Question

a body moves on a coordinate line such that it has a position s = f(t) = \frac{16}{t^{2}}-\frac{4}{t} on the interval 1 ≤ t ≤ 4, with s in meters and t in seconds.
a. find the bodys displacement and average velocity for the given time interval.
b. find the bodys speed and acceleration at the endpoints of the interval.
c. when, if ever, during the interval does the body change direction?
the bodys displacement for the given time interval is - 12 m
(type an integer or a simplified fraction.)
the bodys average velocity for the given time interval is - 4 m/s.
(type an integer or a simplified fraction.)
the bodys speeds at the left and right endpoints of the interval are m/s and m/s, respectively
(type integers or simplified fractions.)

Explanation:

Step1: Find the velocity function

The velocity $v(t)$ is the derivative of the position function $s(t)=\frac{16}{t^{2}}-\frac{4}{t}=16t^{- 2}-4t^{-1}$. Using the power - rule $\frac{d}{dt}(t^{n})=nt^{n - 1}$, we have $v(t)=s^\prime(t)=-32t^{-3}+4t^{-2}=-\frac{32}{t^{3}}+\frac{4}{t^{2}}$.

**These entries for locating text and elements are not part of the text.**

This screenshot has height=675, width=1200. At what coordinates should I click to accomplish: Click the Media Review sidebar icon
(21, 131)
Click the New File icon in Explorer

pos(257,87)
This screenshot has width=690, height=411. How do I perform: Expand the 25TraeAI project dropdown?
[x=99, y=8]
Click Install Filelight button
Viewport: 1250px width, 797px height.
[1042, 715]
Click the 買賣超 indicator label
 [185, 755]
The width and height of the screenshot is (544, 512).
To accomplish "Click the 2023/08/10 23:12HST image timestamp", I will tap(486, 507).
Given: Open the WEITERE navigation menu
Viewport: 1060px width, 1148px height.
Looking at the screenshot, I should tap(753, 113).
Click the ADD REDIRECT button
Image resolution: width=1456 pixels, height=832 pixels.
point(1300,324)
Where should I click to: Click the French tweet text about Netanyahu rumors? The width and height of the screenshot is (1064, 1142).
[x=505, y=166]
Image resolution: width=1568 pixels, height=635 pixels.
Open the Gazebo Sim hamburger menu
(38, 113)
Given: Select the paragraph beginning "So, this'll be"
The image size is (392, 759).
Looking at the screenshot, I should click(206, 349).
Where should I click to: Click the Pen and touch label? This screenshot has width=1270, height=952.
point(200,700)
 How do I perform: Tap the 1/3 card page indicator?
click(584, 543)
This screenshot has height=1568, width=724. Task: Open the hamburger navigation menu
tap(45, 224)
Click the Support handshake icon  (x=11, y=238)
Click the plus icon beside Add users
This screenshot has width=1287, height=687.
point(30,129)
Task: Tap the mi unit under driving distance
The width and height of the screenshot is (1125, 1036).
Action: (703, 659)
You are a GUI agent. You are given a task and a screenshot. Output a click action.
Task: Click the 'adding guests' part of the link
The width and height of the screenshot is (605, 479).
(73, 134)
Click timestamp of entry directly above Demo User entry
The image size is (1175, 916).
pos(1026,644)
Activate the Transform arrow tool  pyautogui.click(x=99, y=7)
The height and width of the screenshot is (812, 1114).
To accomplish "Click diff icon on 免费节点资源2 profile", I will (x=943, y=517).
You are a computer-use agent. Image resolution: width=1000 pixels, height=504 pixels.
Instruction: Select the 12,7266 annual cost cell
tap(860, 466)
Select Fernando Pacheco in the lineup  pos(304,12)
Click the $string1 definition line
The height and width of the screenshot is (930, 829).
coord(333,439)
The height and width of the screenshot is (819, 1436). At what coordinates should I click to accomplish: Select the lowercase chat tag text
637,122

Step2: Evaluate velocity at endpoints

For $t = 1$:
$v(1)=-\frac{32}{1^{3}}+\frac{4}{1^{2}}=-32 + 4=-28$. The speed at $t = 1$ is $|v(1)| = 28$ m/s.
For $t = 4$:
$v(4)=-\frac{32}{4^{3}}+\frac{4}{4^{2}}=-\frac{32}{64}+\frac{4}{16}=-\frac{1}{2}+\frac{1}{4}=-\frac{1}{4}$. The speed at $t = 4$ is $|v(4)|=\frac{1}{4}$ m/s.

Answer:

28, $\frac{1}{4}$